» Description of the task
Continue the aphasia FAQ below, starting after its last sentence.

Home > Common Disorders > Aphasia


By: Beth Morrisey MLIS - Updated: 22 Sep 2010 | comments*Discuss
Aphasia dysphasia language Difficulty

Over 250000 people in the United Kingdom suffer from aphasia, also known as dysphasia. These people find it hard to use or understand language whether it be in speaking, reading or writing. Aphasia is still relatively unknown to those not affected by it in the UK, so many people have questions about this condition. Below are some basic answers to frequently asked questions about aphasia.

What is aphasia?

Aphasia is a condition that makes communication difficult because an individual has trouble with language while they are talking, listening, writing and/or sometimes using numbers. Aphasia is sometimes also called dysphasia.

What are the Causes of Aphasia?

Aphasia occurs when the communication areas of the brain are damaged and so affects each individual differently. There are some common causes of this condition. Stroke, head injury, tumours, brain haemorrhage and other neurological conditions have all been known to cause aphasia.

Does Aphasia Ever Go Away?

Again, aphasia affects each individual differently and this remains true for the expected recovery from aphasia. While some individuals make remarkable progress with their language skills, others may take years but still see some progress over the entire time. Some individuals may recover most of their language skills, others may not recover many at all. There is no real way of knowing how someone affected by aphasia will progress.

Can Individuals with Aphasia Communicate?

Individuals with aphasia can communicate, though it may be slower or in a different manner than others. When communicating with someone suffering from aphasia, be sure to select a quiet environment and maintain eye contact throughout. Speak slowly, in short sentences and ask questions that require a yes or no answer rather than an explanation.

If someone with aphasia is speaking to you, be honest if you do not understand him or her. It does not help anyone involved to lie. Also avoid interrupting someone with aphasia. Allow him or her the time they need to complete the communication.

» Exercise data
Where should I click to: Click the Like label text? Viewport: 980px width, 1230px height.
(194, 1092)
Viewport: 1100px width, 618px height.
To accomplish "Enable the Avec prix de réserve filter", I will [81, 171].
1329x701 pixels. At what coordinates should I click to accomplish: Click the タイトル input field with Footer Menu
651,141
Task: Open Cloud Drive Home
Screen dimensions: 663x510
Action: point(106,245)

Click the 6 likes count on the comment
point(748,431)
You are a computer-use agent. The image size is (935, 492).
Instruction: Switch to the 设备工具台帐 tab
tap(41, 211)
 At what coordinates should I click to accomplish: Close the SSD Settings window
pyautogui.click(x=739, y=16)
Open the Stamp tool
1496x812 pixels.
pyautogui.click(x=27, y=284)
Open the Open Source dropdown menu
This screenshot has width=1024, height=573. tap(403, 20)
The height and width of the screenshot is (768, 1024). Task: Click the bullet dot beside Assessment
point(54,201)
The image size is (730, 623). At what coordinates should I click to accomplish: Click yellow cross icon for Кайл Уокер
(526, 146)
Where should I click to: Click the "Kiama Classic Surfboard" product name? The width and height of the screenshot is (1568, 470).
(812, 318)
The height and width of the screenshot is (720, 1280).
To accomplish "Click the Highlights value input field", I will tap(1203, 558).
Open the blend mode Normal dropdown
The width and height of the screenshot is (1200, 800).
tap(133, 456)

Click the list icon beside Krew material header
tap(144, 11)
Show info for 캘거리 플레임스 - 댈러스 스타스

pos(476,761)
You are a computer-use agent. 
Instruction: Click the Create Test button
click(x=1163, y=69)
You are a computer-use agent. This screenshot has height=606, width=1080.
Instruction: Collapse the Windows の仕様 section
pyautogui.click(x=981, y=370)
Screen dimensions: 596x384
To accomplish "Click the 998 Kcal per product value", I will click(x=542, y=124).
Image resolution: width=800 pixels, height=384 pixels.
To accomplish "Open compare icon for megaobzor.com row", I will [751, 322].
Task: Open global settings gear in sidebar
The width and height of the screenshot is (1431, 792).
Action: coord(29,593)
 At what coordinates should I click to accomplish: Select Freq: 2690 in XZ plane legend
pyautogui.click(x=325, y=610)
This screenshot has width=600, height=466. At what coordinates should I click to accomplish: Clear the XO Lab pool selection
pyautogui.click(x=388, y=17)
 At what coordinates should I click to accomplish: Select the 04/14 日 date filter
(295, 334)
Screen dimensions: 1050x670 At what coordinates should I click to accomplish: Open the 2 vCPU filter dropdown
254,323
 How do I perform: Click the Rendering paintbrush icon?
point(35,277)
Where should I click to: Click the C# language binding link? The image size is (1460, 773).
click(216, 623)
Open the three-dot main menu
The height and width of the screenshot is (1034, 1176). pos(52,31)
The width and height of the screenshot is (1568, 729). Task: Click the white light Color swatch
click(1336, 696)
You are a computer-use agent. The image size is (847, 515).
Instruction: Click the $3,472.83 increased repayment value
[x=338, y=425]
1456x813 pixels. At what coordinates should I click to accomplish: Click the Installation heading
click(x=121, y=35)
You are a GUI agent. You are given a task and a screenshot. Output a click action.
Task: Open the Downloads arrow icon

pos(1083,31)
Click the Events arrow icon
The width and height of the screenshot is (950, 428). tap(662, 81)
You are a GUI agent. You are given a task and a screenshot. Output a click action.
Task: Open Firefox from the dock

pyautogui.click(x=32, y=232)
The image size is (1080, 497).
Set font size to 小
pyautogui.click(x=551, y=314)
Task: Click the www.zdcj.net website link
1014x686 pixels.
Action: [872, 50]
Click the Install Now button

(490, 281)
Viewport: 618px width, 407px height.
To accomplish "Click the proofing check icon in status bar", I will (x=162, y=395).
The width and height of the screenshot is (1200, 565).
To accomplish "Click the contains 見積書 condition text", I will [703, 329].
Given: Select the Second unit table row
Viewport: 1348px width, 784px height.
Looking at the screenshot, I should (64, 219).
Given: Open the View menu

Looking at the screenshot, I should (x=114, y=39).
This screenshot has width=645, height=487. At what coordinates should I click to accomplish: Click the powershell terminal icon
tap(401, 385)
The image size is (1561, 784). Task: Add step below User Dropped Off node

» Reply to the task
What If Speaking is Difficult for Someone with Aphasia?

If someone with aphasia has a hard time speaking, consider other modes of communication. Writing may work well, as may the use of pictures or props. Easy symbols of confirmation, such as a thumbs up or down, or a nod or a shake of the head, may also be useful.

Why Are Some Days Better than Others for People with Aphasia?

People with aphasia have good and bad days just like everyone else, but the bad days often take their toll on the individual’s ability to communicate. If someone is tired, sick or even stressed out it might be that their communication skills are weakened.

Is there a Cure for Aphasia?

In short, no. There is no single cure that will quickly and easily reverse or otherwise eradicate aphasia. Any prognosis for an individual’s future should be discussed with the medical professionals involved in that specific case.

Where Can I Find Further Information on Aphasia?

Medical professionals will be able to provide further information on aphasia, as well a number of support organisations. Connect, the Communication Disability Network will be able to offer information, advice and support, as will Speakability, the National Charity for People with Aphasia . This charity runs a helpline for further information, and will contact specialist advisors as needed to answer questions.